Spring / printemps 2021
Articles

“My Own Old English Friends”: Networking Anglican Settler Colonialism at the Shingwauk Home, Huron College, and Western University

Natalie Cross
Carleton University
Bio
Thomas Peace
Huron University College
Bio
Published May 11, 2021
Keywords
  • Residential Schools,
  • Universities,
  • Fundraising,
  • Anglican,
  • Settler Colonialism
How to Cite
Cross, Natalie, and Thomas Peace. 2021. “‘My Own Old English Friends’: Networking Anglican Settler Colonialism at the Shingwauk Home, Huron College, and Western University”. Historical Studies in Education / Revue d’histoire De l’éducation 33 (1). https://doi.org/10.32316/hse-rhe.v33i1.4891.

Abstract

Focusing on Huron College, Shingwauk Residential School, and Western University, this article considers how common social and financial networks were instrumental in each institution’s beginnings. Across the Atlantic, these schools facilitated the development of networks that brought together settlers, the British, and a handful of Indigenous individuals for the purposes of building a new society on Haudenosaunee and Anishinaabe Land. Looking specifically at the activities of Huron’s principal, Isaac Hellmuth, and Shingwauk’s principal, Rev. Edward F. Wilson, the article demonstrates how ideas about empire, Christian benevolence, and resettlement entwined themselves in the institutions these men created.  Specifically, Anglican fundraising in both Canada and England reinforced the importance of financial networks, but also drew upon and crafted an Indigenous presence within these processes.
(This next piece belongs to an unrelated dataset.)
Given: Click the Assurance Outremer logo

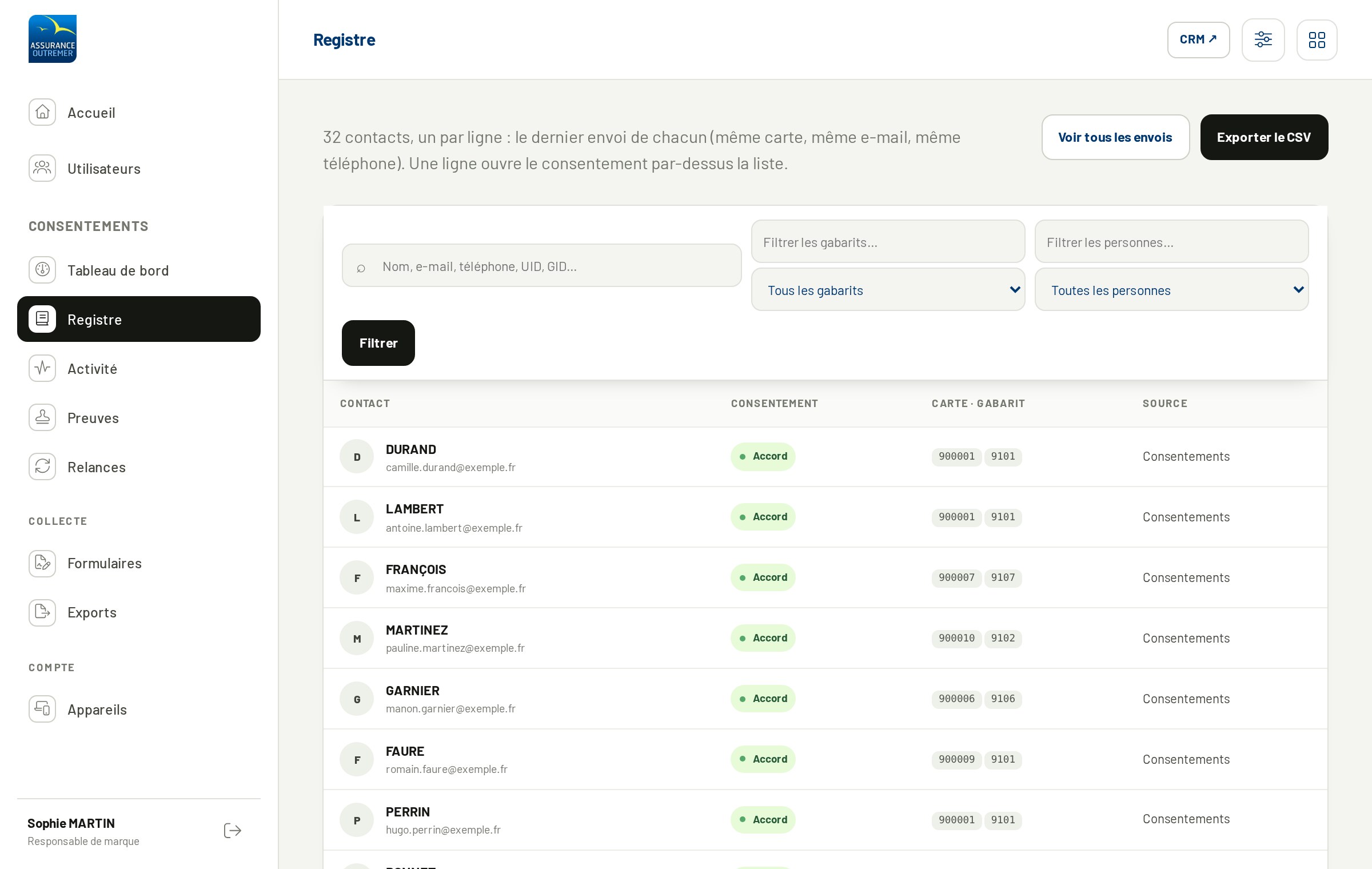Looking at the screenshot, I should click(53, 39).
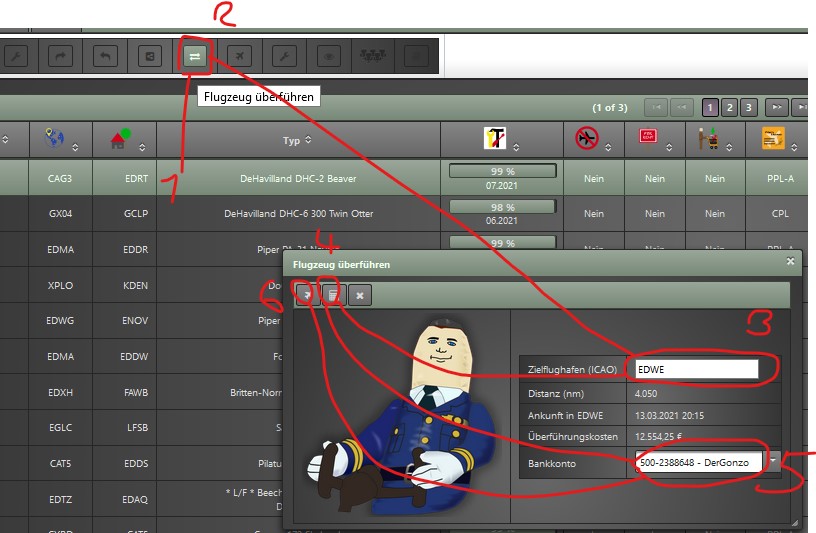
Task: Open the Bankkonto dropdown arrow
Action: click(x=778, y=462)
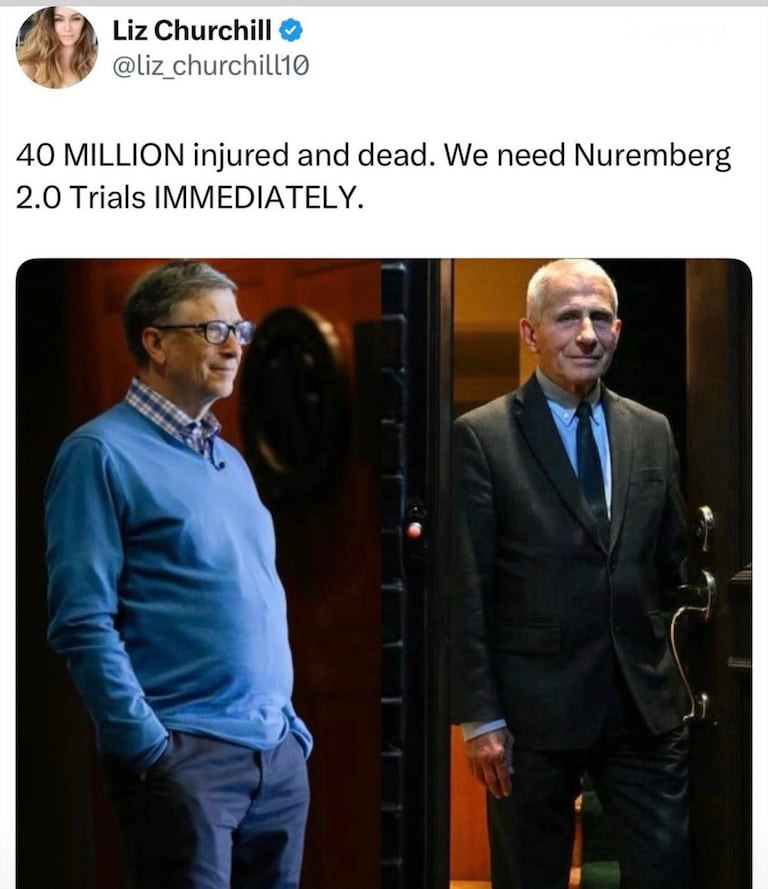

Analyzing the people, places, and ideologies that connected Huron, Western, and Shingwauk demonstrates how residential schools and post-secondary education were ideologically—and financially—part of a similar, if not common, project. As such, the article provides a starting point for considering how divergent colonial systems of schooling were intertwined to serve the developing settler-colonial project in late nineteenth-century Ontario.